Ok so I went into boston yesterday...
I saw the department head of Adolscent medicine in one of the top hospitals in the country... he told me the truth... I was happy he did... every doctor Ive seen has tried to sugar coat these things which i need to know... but at the same time... Im scared... the news is never good... what do I do?

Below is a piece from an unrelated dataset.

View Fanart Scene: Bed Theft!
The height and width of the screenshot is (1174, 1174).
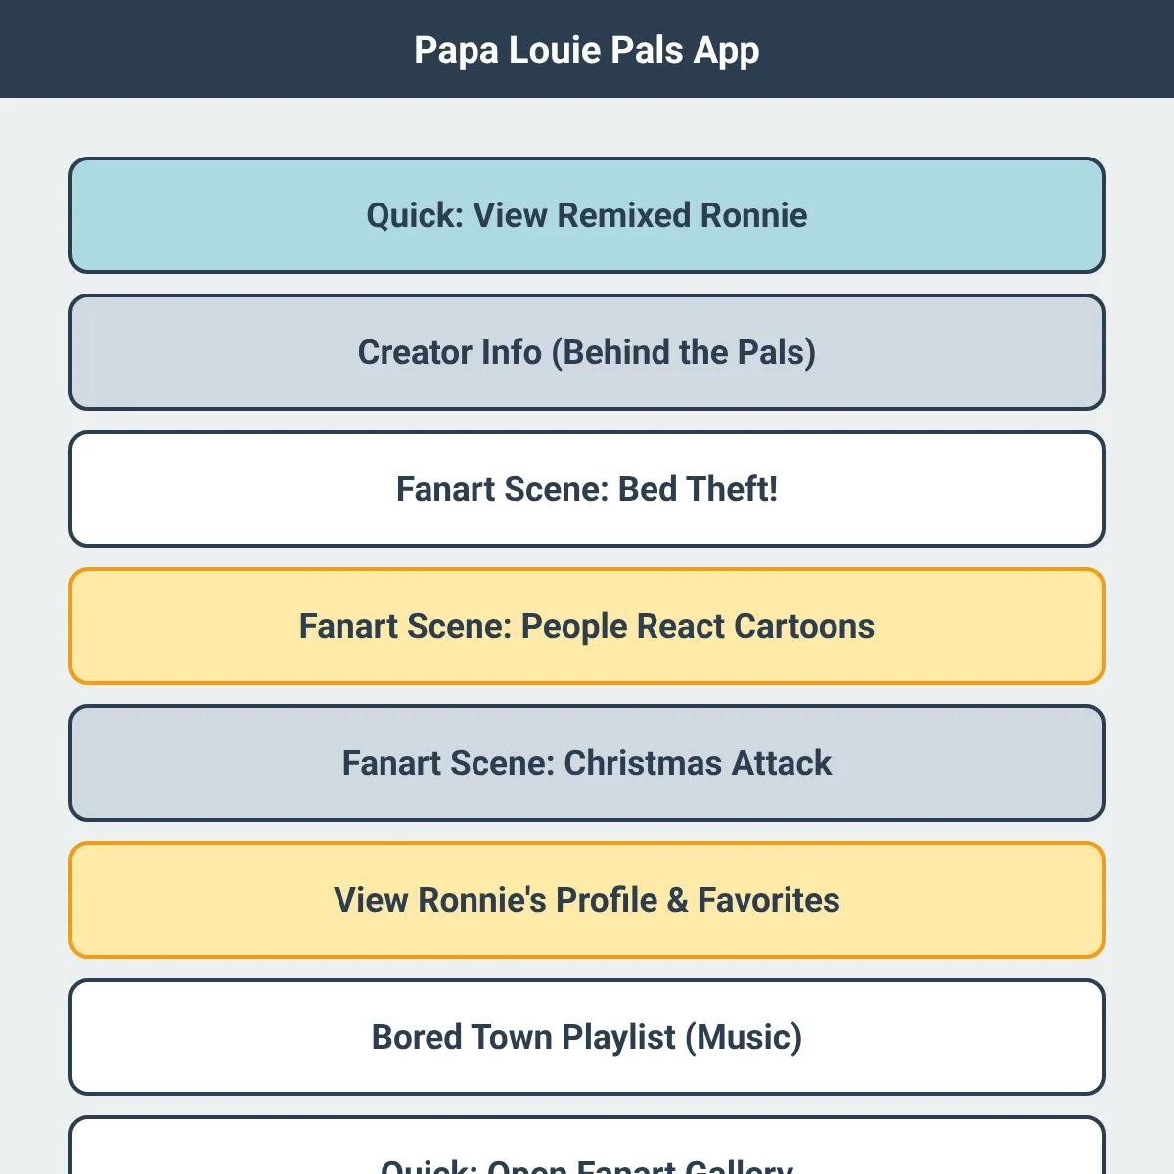click(587, 489)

My lungs... they tell my Chest x-rays always look good unless I have yet another case of pneumonia... as I talked to the new doctor about them... he looked at an old x-ray from a month ago... he looked at me and said... how is this lung healthy.. he pointed out the scarring... he looked at me and asked.... have you been tested for CF? and I looked at him and giggled... me CF? Im the chubbiest... Cfer EVER!... He simply looked at me then looked back at x-ray and said either way your lungs are really really bad... My heart sunk... So all this time... ive been told Im fine... when really Im not....

So we did blood test after blood test... after ten sticks they got the blood they needed... simply I get too much blood taken and I have no veins left..

Now I wait for them to call... I sit here scared of what the voice on the other side will say... am I going to be Ok?

Comments

( 4 comments — Leave a comment )
lapin_musical
Sep. 28th, 2010 09:35 pm (UTC)
I'm thinking good thoughts for you!
laxluver
Sep. 28th, 2010 10:35 pm (UTC)
thanks !!!
ftemery
Sep. 29th, 2010 02:03 am (UTC)
Stupid lungs. I think they deserve a severe lecture for deceiving you so long. I'm prone to running through the worst case scenario to prepare myself - it's scary as hell and then you're done with it and - it's not scary any more. Is that some way of facing my fears? I guess it helps if you know what to face. It's 4 pm here - so I guess you get to wait till tomorrow or whenever - I hate that the more important the news, the longer you have to wait!
laxluver
Sep. 29th, 2010 02:37 am (UTC)
In my mind Im trying to convince myself that the tests came back negative... if they didnt call me right away then it cant be too bad... I hope... thanks for all the good thoughts!!!